In our quest to understand how testimonies are collected and knowledge is appraised in incident investigations, we have focused the main part of our analysis on ‘the hearer’s point of view’, i.e., incident investigators, managers and healthcare leaders. We have a limited understanding of experiences of epistemic injustice of people giving testimony. This is an important limitation of our study. More research should be done to explore and understand how patients, families and involved professionals experience epistemic injustice as such insights can help strengthen efforts to address these issues. Also, comparative research can be useful to further our understanding of the structural mechanisms that trigger epistemic injustice in different healthcare settings, including their incident investigation systems. As incident investigation systems have been introduced all over the world to facilitate shared learning [14, 32] and foster healing [7, 10, 31, 47] such an analysis is called for.

Conclusion

In this article we have shown that inviting someone—whether a healthcare professional, patient or family member—to share their experience about healthcare encounters or service delivery, does not automatically guarantee that this testimony is understood or valued by the hearer(s).
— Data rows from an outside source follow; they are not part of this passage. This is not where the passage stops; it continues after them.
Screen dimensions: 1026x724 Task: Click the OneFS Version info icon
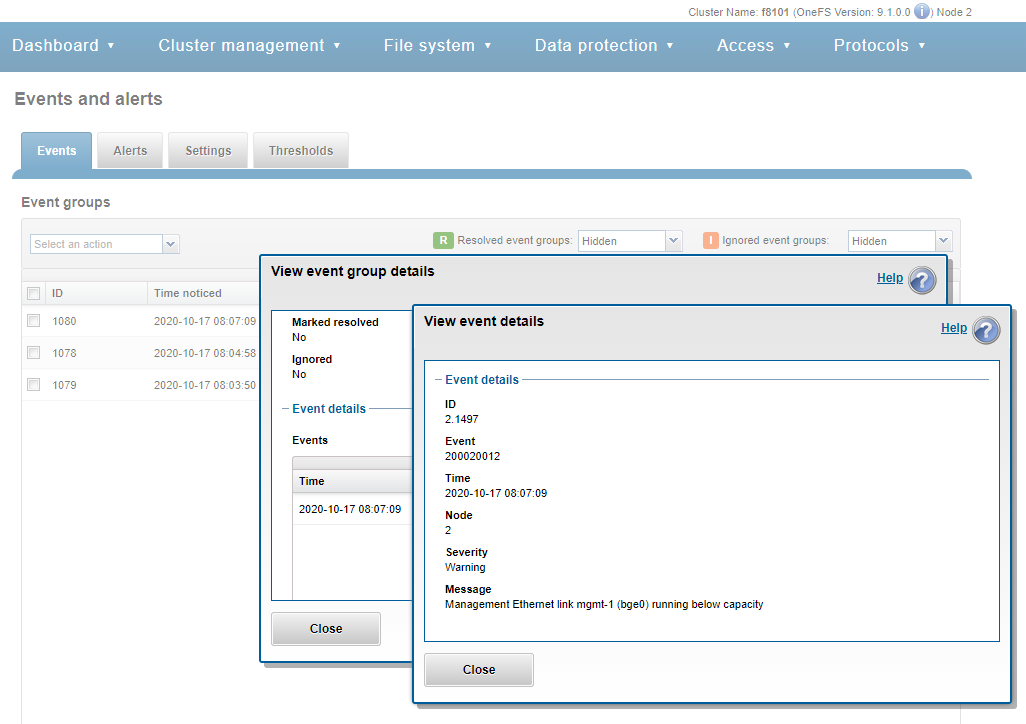(922, 12)
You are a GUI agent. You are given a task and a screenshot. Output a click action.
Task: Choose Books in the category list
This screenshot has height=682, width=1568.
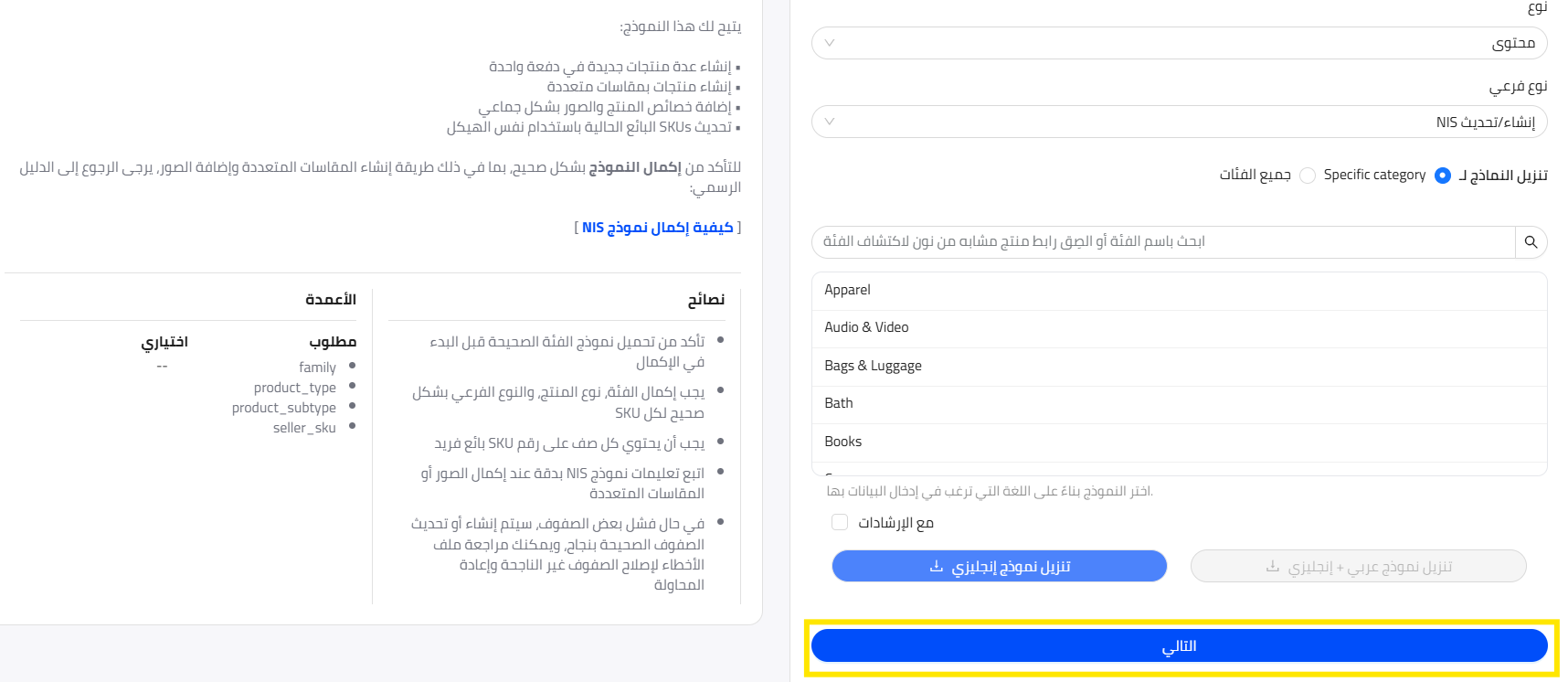pyautogui.click(x=842, y=442)
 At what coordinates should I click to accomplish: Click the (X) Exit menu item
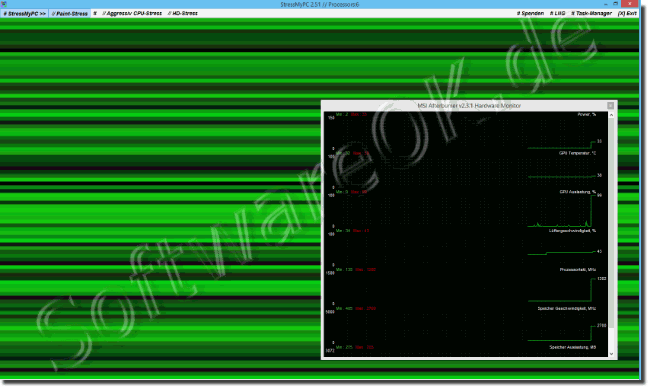coord(627,13)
Institutional structures can prevent someone’s relevant knowledge from being recognized as such. As we have rendered epistemic injustice in incident investigations tangible, we hope our analysis does not discourage. Rather, we encourage healthcare providers, policy makers and regulators to use these insights to further their commitments to multi-voiced engagement in healthcare. This can improve learning from incident investigations and—more broadly—facilitate quality and safety improvements that do justice to the experiences of healthcare professionals, patients and their families.